The Globe and Mail published an article on Teck Resources Ltd. (TSX:TCK.A,NYSE:TCK), commenting that the company expects to make a decision on whether to restart its British Columbia-based Quintette coal project in April or May 2014. Poor market conditions prompted Teck to delay capital spending on the project earlier this year.
As quoted in the market news:
Gordon Gormley believes the Quintette coal play has the potential to transform from a money pit into a valuable asset for Teck. Mr. Gormley formerly worked as an open-pit mining manager for Denison Mines Ltd., which oversaw Quintette’s launch in the 1982. He has kept meticulous geological records of the mining property. He sees a motherlode of untapped metallurgical coal, with rich seams of high-grade product that would be attractive to steel makers in China.

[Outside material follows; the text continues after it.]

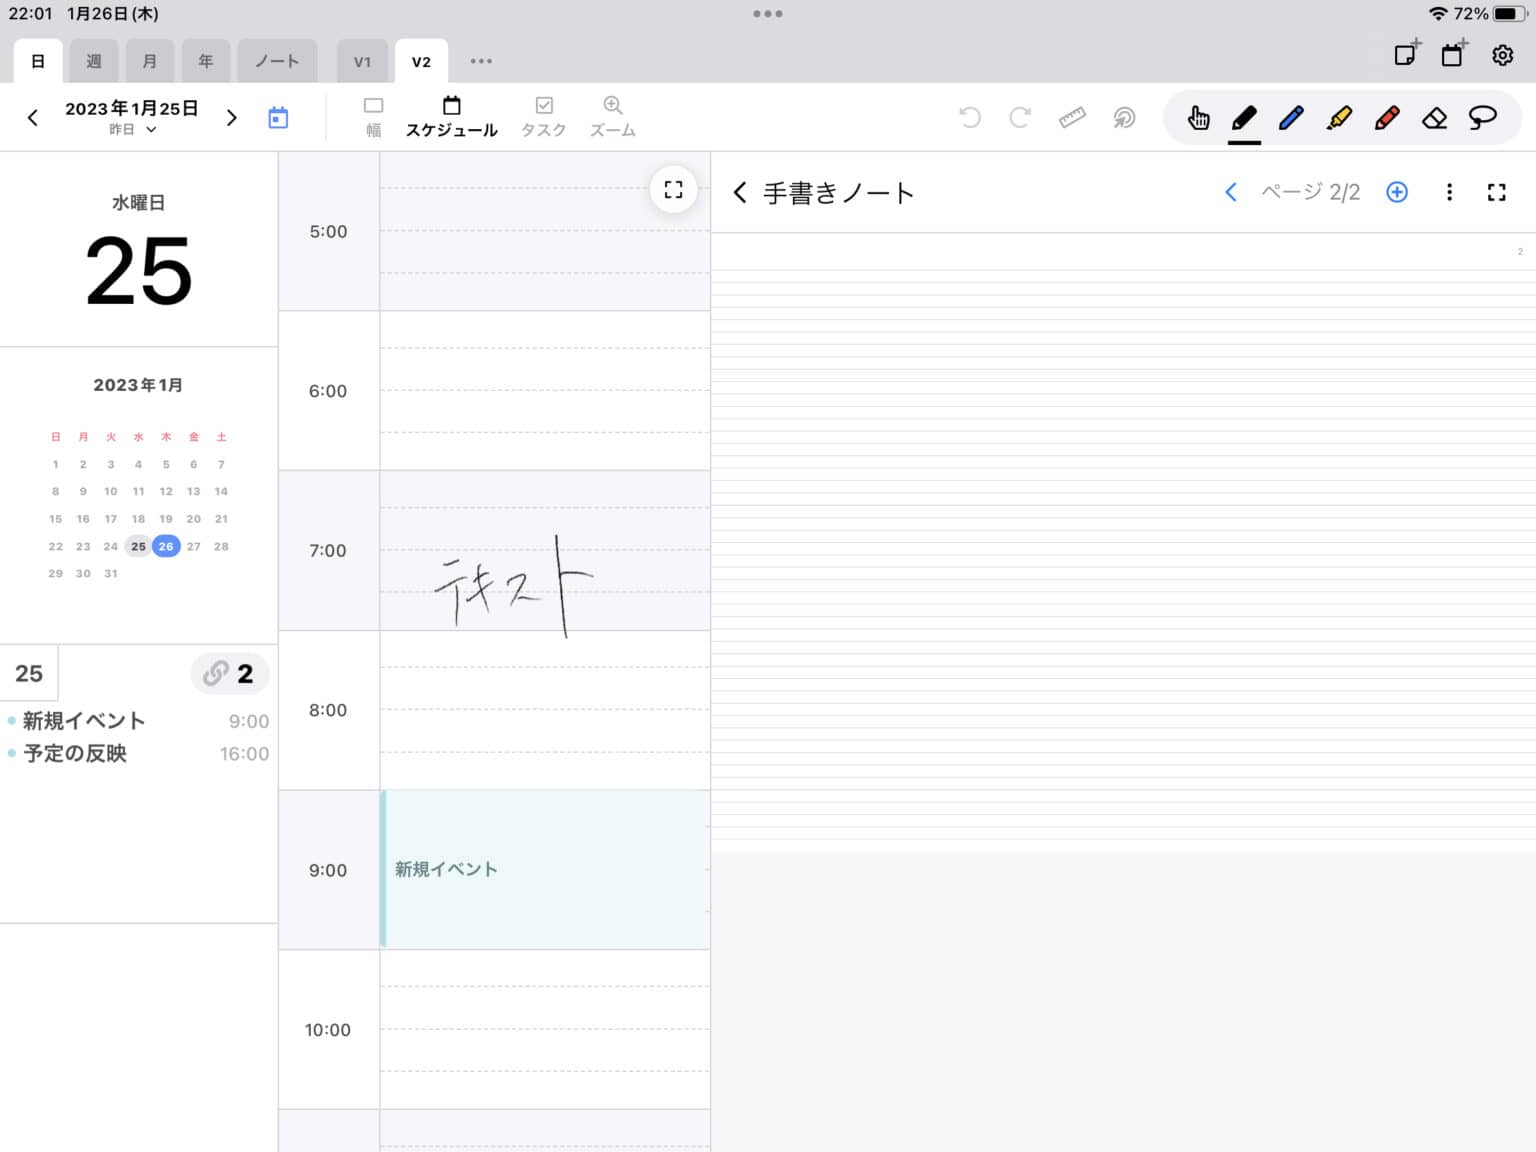Add a new page with plus button
Image resolution: width=1536 pixels, height=1152 pixels.
[x=1396, y=192]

‘The key is whether Teck is willing to take a chance,’ said Mr. Gormley, 65, who now works as an independent geological consultant. ‘Teck has lots of data already on the high quality of the coal. They shouldn’t rule out having an underground operation, but that’s not for me to tell them what to do.’
The trouble is that the short-term prospects for the coal market will be challenging. Meredith Bandy, an analyst at BMO Nesbitt Burns Inc., is forecasting benchmark metallurgical coal prices will average $155 (U.S.) a tonne next year, down slightly from this year and off sharply from an average of $300 a tonne in 2011.
Given that Teck is looking for a recovery in coal prices before reopening Quintette, Ms. Bandy said Teck could delay its decision yet again so that production would resume in 2016 instead of 2015.